→ **EXERCISE AIM**
Extend the forum exchange below about EQ settings and adding a subwoofer to a home audio chain, starting right after its final sentence. The records that follow it are separate and unrelated.

So Wiim --> miniDSP --> Yamaha --> Amp

Didn´t touch the subwoofer so far, will do that last as i probably won´t need it if i make the floor standers sound great ... but on the other hand, a sub is a sub :)
I will follow up with measurements and auto EQ filter settings and their results and screenshots maybe later, but definitely tomorrow as i think i have much more time then.
 
I like to think of EQ as a subtractive process. It only eliminates tonal problems. Adding the sub is the big deal, letting the speakers relax a bit and broadening the range of your system can bring a lot of life back into what EQ removes. Even those bass towers are probably better off handling midbass where I think they cross (around 300-500hz) and giving the rest to a sub.

→ **DATA EXCERPTS**
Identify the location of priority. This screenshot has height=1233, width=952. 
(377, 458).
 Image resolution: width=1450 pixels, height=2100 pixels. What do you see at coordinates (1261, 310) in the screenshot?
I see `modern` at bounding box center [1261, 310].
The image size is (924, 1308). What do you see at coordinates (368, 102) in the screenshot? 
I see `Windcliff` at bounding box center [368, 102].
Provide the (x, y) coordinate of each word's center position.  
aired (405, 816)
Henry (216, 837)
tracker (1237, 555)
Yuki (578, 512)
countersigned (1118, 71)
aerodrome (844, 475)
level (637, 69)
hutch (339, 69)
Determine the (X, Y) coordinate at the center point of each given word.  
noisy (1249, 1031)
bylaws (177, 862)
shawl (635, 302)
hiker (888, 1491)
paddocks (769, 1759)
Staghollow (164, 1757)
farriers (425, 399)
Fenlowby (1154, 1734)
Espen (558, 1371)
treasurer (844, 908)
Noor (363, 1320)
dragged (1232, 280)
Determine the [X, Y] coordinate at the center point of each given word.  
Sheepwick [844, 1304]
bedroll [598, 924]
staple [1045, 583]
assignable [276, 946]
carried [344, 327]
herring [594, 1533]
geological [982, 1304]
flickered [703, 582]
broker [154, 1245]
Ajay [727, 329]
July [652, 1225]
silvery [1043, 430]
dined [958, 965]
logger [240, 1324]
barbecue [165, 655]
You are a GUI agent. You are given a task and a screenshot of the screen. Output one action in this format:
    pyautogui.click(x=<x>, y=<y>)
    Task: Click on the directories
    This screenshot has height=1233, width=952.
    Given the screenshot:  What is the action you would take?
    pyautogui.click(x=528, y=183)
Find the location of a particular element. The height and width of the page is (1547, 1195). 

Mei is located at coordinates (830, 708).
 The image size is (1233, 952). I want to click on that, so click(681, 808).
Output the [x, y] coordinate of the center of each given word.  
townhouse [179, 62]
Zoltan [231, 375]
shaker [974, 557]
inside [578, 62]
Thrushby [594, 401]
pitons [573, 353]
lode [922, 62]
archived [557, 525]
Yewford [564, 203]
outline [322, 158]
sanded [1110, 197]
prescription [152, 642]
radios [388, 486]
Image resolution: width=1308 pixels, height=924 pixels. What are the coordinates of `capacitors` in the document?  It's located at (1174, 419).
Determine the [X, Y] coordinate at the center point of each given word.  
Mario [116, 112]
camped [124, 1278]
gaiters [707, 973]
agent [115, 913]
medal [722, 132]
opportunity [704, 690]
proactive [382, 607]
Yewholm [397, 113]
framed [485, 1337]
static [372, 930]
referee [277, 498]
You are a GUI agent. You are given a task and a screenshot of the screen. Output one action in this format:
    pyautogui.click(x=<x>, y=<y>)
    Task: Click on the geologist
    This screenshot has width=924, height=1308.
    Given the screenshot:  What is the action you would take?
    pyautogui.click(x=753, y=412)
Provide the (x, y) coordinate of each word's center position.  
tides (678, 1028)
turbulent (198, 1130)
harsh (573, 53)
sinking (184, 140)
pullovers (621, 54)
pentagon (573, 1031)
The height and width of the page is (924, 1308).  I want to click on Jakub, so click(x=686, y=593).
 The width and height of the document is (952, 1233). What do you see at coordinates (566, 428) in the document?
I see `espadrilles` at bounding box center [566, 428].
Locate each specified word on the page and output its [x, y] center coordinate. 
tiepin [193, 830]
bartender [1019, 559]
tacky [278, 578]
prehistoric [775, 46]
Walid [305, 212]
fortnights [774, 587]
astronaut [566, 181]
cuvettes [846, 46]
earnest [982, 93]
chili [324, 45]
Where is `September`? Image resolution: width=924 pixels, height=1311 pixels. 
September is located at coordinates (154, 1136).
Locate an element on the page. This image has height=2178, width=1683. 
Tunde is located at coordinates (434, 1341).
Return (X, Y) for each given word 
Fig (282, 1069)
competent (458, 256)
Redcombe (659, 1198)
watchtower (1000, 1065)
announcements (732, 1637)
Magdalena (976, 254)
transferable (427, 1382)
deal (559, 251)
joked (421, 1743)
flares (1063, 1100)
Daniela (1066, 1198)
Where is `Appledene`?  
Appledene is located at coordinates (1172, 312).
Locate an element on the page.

→ **RESULT BELOW**
It looks like the graphs have dips and peaks that oppose each other left to right. This may mean they sum well, but that would only be for mono content. The MiniDSP can allow correction of each speaker, a huge selling point. But it may not be worth it to fix these room dips. Peaks can be clipped, but dips are hard to fill. That's where room treatment and placement come in. I wouldn't really worry about it too much. Psychoacoustics states that the peaks are more noticeable anyways. Setting up a sub in a different part of the room (like a side wall) may allow you to fill some of those dips in the sub bass. There are actually a ton of ways to handle a subwoofer, from matching the natural rolloff of the mains, to actively crossing over, or shelving. I won't get too far into it, but allowing a full range speaker to be supplemented by a subwoofer is on the table if the mains can keep up and all the dips and peaks level out at the end. Most sub-bass content ends up being mono anyways, so getting it from three sources might be one move. You could always blow up your towers, though. I only read so much about them.

When a sub is set up right, the results in a well recorded film can be downright shocking. Sudden and loud noises can make me jump out of my seat a bit or wince (in a good way), and the same kind of energy can be applied to music.

This setup is super cool, by the way. Wish I could hear it.
 
Appreciate your input, thanks a lot!

My idea of a proper approach was try to tune the speakers so they work great and then add the bass if required, but yeah maybe the other way around makes more sense.

Here some info on the woofer, my sub is the old Nubert AW-1000.
It´s probably better suited for movies than music but it does go low and loud if required, so i understand what you describe there :)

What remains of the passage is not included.